Direct real time analysis of sub picogram levels of pesticides in drinks
Scott Campbell1, William Greenwood2, Claudio dos Santos2, Peter Luke3, David Douce4, David Megson2
1 SpectralWorks Limited, UK. 2Manchester Metropolitan University, UK. 3Mass Spec Analytical, UK. 4Waters Corporation, UK.
First presented at BMSS 2023 Manchester, UK. September 2023.
Pesticides are widely used in agriculture to control pests and improve food security and yields. However, they are also toxic to humans and so are regularly monitored in foods and beverages to protect consumers. Safe levels of pesticides in many products are not based on human health thresholds but on minimum reporting levels of analytical instruments at levels of approximately 1 ppb (1 pg ul-1 or 1 pg g-1). Food and beverage matrices can be challenging and so often require lengthy clean-up which leads to long processing times.
Aim: to investigate if a prototype ambient ionisation source is capable of detecting sub picogram levels of pesticides in drinks through analysis by direct injection in real time.

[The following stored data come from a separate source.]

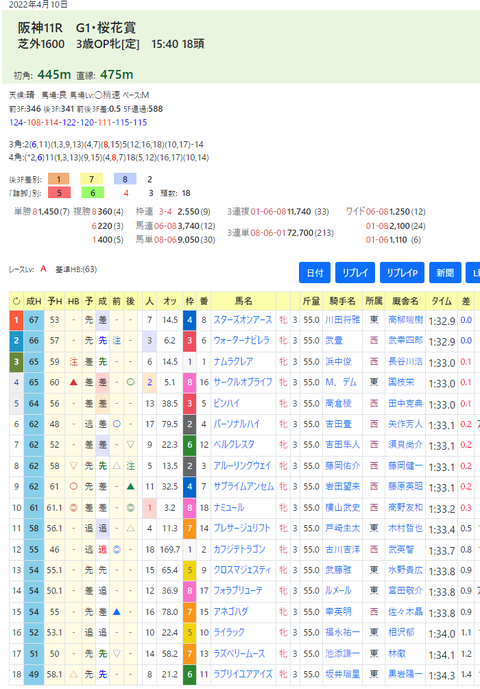Click the リプレイP button
This screenshot has height=689, width=480.
pyautogui.click(x=402, y=273)
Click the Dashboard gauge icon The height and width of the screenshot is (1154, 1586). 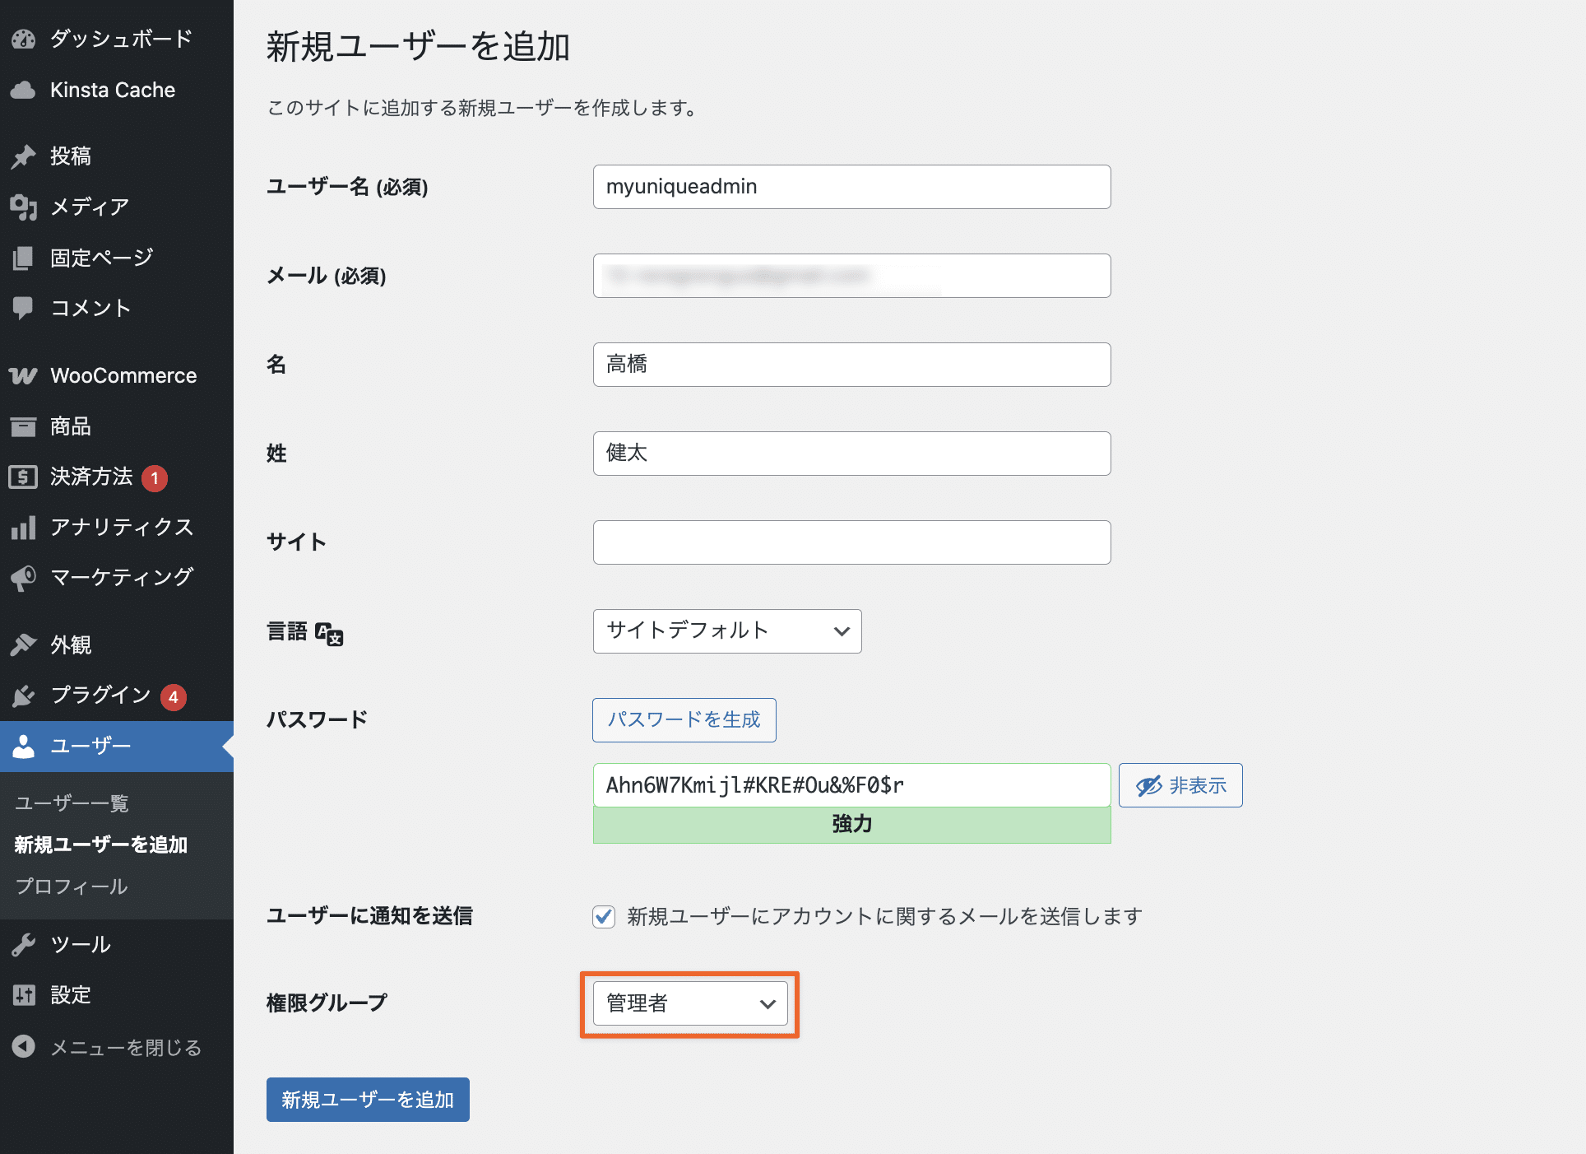coord(24,39)
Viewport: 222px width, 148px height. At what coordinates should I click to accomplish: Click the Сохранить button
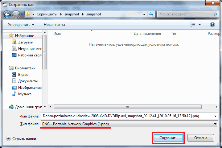pyautogui.click(x=168, y=138)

Analysis was performed on 7 triazine pesticides (ametryn, atrazine, prometon, prometryn, propazine, simazine and terbutryn). The standard was diluted in methanol to produce solutions at 500 pg uL-1, 50 pg uL-1, 5 pg uL-1 and 0.5 pg uL-1. Samples were injected onto a prototype ambient ionisation source developed by Mass Spec Analytical (MSA) (Figure 1). This was connected to a Waters triple quadrupole mass spectrometer.
Figure 1. Prototype ambient ionisation source developed by MSX
•A 100 pg uL-1 standard was injected into the instrument in full scan mode to confirm parent ion masses.
•The mass spectrometer was then operated in MRM mode to identify and select appropriate transitions.
•injection volume, source flow rate, source temperature, cone voltage all investigated to optimise detection limits, peak shape and reproducibility.
•All samples were injected five times to test reproducibility.
Results and Discussion
Sub-picogram detection limits recorded in solvent solutions
Concentrations off all 7 pesticides were consistently detected with a S:N>3 in all five injections at an on instrument mass of 0.5 pg (Figure 2).
Figure 2. Chromatogram of 5 injections of propazine in methanol
Sub-picogram detection limits recorded in Green tea matrix
Concentrations off all 7 pesticides were consistently detected with a S:N>3 in all five injections at an on instrument mass of 0.5 pg (Figure 3).
Figure 3. Chromatogram of 5 injections of propazine in green tea
Isomeric pesticides distinguished by unique MRM transitions
Prometryn and terbutryn are structural isomers of C10 H19 N5 S. These could be differentiated by two unique transitions highlighting the benefits of qqqMS (figure 4).
Prometryn: m/z 242 to m/z 158 and m/z 242 to m/z 200
Terbutryn: m/z 242 to m/z 71 and m/z 242 to m/z 186
Figure 4. Structures of prometryn and terbutryn resulting in unique fragments
The prototype ambient ionisation source was used to consistently detect sub picogram levels of pesticides in methanol and tea.